-- TASK OBJECTIVE --
Swap every "Locate an element on the screen" in the records below for "Find an element in the screenshot". Leave everything else unchanged.

Stored records
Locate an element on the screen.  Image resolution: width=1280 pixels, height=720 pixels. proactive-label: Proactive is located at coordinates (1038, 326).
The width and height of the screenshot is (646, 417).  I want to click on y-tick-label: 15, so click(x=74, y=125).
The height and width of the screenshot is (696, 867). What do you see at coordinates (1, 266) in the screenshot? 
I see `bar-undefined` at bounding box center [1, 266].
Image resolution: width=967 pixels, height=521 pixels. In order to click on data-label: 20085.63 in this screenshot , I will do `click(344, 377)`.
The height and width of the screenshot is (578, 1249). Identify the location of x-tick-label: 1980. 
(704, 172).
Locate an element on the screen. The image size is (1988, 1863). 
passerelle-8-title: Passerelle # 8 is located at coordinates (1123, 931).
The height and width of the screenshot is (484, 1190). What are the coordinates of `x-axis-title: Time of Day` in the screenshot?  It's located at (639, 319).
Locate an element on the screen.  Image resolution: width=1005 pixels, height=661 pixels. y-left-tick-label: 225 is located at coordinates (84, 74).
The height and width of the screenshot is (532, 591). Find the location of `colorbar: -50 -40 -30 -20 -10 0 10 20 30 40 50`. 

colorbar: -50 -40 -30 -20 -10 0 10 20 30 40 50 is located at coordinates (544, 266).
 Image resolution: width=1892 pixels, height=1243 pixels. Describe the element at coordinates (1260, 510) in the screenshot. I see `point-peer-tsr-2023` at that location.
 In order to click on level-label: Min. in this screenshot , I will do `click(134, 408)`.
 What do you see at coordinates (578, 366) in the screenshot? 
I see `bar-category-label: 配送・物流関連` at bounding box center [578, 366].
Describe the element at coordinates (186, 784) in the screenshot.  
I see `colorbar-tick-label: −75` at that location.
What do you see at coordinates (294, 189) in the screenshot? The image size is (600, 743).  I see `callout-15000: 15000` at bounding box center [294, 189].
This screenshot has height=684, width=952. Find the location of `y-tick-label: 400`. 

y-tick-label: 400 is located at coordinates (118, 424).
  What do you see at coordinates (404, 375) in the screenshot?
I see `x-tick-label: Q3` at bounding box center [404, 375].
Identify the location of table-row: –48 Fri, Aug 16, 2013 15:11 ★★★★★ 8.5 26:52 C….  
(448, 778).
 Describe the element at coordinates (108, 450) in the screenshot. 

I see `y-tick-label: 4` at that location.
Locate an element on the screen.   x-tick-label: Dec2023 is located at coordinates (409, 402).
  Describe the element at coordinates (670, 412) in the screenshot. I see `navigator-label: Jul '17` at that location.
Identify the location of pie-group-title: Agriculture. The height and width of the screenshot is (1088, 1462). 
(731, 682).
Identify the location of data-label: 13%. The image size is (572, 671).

-- WRITTEN RESPONSE --
Find an element in the screenshot.  Image resolution: width=1280 pixels, height=720 pixels. proactive-label: Proactive is located at coordinates (1038, 326).
The width and height of the screenshot is (646, 417).  I want to click on y-tick-label: 15, so click(x=74, y=125).
The height and width of the screenshot is (696, 867). What do you see at coordinates (1, 266) in the screenshot? 
I see `bar-undefined` at bounding box center [1, 266].
Image resolution: width=967 pixels, height=521 pixels. In order to click on data-label: 20085.63 in this screenshot , I will do `click(344, 377)`.
The height and width of the screenshot is (578, 1249). Identify the location of x-tick-label: 1980. 
(704, 172).
Find an element in the screenshot. The image size is (1988, 1863). 
passerelle-8-title: Passerelle # 8 is located at coordinates (1123, 931).
The height and width of the screenshot is (484, 1190). What are the coordinates of `x-axis-title: Time of Day` in the screenshot?  It's located at (639, 319).
Find an element in the screenshot.  Image resolution: width=1005 pixels, height=661 pixels. y-left-tick-label: 225 is located at coordinates (84, 74).
The height and width of the screenshot is (532, 591). Find the location of `colorbar: -50 -40 -30 -20 -10 0 10 20 30 40 50`. 

colorbar: -50 -40 -30 -20 -10 0 10 20 30 40 50 is located at coordinates (544, 266).
 Image resolution: width=1892 pixels, height=1243 pixels. Describe the element at coordinates (1260, 510) in the screenshot. I see `point-peer-tsr-2023` at that location.
 In order to click on level-label: Min. in this screenshot , I will do `click(134, 408)`.
 What do you see at coordinates (578, 366) in the screenshot? 
I see `bar-category-label: 配送・物流関連` at bounding box center [578, 366].
Describe the element at coordinates (186, 784) in the screenshot.  
I see `colorbar-tick-label: −75` at that location.
What do you see at coordinates (294, 189) in the screenshot? The image size is (600, 743).  I see `callout-15000: 15000` at bounding box center [294, 189].
This screenshot has height=684, width=952. Find the location of `y-tick-label: 400`. 

y-tick-label: 400 is located at coordinates (118, 424).
  What do you see at coordinates (404, 375) in the screenshot?
I see `x-tick-label: Q3` at bounding box center [404, 375].
Identify the location of table-row: –48 Fri, Aug 16, 2013 15:11 ★★★★★ 8.5 26:52 C….  
(448, 778).
 Describe the element at coordinates (108, 450) in the screenshot. 

I see `y-tick-label: 4` at that location.
Find an element in the screenshot.   x-tick-label: Dec2023 is located at coordinates (409, 402).
  Describe the element at coordinates (670, 412) in the screenshot. I see `navigator-label: Jul '17` at that location.
Identify the location of pie-group-title: Agriculture. The height and width of the screenshot is (1088, 1462). 
(731, 682).
Identify the location of data-label: 13%. The image size is (572, 671).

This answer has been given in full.